Mizzou becomes 1st college team to win ABS challenge. Tigers were nearly flawless
AI-generated summary reviewed by our newsroom.
- Missouri participated in college baseball’s debut of the ABS challenge system in 2026.
- Missouri went 7 for 8 on defensive ABS challenges, all initiated by Mateo Serna.
- Ole Miss made college baseball’s first ABS challenge, but their first-inning try failed.
They came into the 2026 SEC Tournament last in the conference, but the Missouri Tigers were part of college baseball history on Tuesday.
In the first game of the tournament against Ole Miss, the Tigers were nearly flawless as college baseball debuted its Automated Ball-Strike (ABS) challenge system.
With NCAA approval, the SEC has implemented ABS on an experimental basis during the league tournament in Hoover, Alabama. The system is similar to the one already widely used in the major leagues.
Each team gets three challenges and retains them if the call is overturned — but loses them if the original call is confirmed.
In Mizzou’s 10-8 upset win over 9-seed Ole Miss, the Tigers were 7 for 8 on ABS defensive challenges, all initiated by junior catcher Mateo Serna. They had an unsuccessful challenge from the plate; graduate right fielder Pierre Seals had a strike 3 call upheld in the ninth inning.

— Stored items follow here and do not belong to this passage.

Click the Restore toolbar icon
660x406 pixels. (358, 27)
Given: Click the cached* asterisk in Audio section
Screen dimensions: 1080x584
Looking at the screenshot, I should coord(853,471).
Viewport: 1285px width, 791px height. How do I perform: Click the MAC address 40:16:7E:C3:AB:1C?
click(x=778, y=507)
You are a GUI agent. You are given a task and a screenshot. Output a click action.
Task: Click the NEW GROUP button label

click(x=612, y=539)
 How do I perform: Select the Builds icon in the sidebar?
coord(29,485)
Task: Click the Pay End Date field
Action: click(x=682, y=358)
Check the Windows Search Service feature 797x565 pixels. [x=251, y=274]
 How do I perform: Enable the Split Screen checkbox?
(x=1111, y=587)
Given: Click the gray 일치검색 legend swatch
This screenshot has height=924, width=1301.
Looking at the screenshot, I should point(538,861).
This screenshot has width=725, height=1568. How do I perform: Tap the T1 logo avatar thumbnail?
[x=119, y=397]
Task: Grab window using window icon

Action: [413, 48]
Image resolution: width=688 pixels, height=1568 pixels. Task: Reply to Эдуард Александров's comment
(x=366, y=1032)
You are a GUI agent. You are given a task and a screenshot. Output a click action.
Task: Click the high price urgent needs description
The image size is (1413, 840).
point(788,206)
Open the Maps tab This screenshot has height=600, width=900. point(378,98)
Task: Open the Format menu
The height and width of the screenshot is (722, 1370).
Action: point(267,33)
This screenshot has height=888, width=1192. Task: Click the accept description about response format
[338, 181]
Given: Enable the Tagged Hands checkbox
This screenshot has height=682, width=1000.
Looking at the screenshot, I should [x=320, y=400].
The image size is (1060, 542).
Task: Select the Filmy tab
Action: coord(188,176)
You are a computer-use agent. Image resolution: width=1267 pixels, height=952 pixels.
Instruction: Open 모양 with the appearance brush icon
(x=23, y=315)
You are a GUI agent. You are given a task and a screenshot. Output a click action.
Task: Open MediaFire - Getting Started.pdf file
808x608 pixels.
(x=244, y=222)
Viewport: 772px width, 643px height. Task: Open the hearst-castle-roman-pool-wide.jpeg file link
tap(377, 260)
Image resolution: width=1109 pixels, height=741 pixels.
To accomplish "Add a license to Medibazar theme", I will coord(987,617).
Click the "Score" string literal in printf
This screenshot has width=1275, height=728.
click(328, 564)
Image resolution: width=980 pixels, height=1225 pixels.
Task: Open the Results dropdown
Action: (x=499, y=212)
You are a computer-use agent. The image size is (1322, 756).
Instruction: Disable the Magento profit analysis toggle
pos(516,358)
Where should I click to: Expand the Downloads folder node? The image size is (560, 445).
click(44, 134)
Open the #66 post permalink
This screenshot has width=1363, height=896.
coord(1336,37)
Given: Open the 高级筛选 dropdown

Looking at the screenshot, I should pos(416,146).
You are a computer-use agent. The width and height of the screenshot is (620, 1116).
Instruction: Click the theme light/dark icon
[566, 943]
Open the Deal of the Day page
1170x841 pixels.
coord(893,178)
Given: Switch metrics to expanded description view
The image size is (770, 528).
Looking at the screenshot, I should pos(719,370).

Behind the plate, Serna was masterful. He won his first five challenges, turning balls into strikes — including one for a strikeout to end the fifth inning.
On his lone unsuccessful challenge, in the bottom of the sixth, the pitch missed by eight-tenths of an inch.
Ole Miss will go down as the first team to make an ABS challenge in college baseball. Junior catcher Austin Fawley’s unsuccessful attempt came in the first inning.
Ole Miss ended the game with 10 total challenges; for reference, the MLB combined total is 12.
Serna was the only defensive player MU head coach Kerrick Jackson trusted with the green light to lodge challenges. When Serna wasn’t playing in the early spring, he umpired the team’s scrimmages.
He chuckled while telling the SEC Network hosts that anecdote after the game.
“I think that kind of helped me out a little bit, and I was just trusting it, to be honest,” Serna said with a smile.
Jackson was confident in Serna to get the job done.
“We know that he knows the zone, he works hard back there, he understands specifically what the umpire strike zone,” Jackson said. ”But then, with the ABS and understanding and seeing what that was, now you have a zone that is consistent. And so once he knows what the zone is, he’s going to be able to attack that zone and understand where those pitches are.”
Having recorded its first tournament win since 2017, the Tigers next face 8-seed Mississippi State on Wednesday at 9:30 a.m.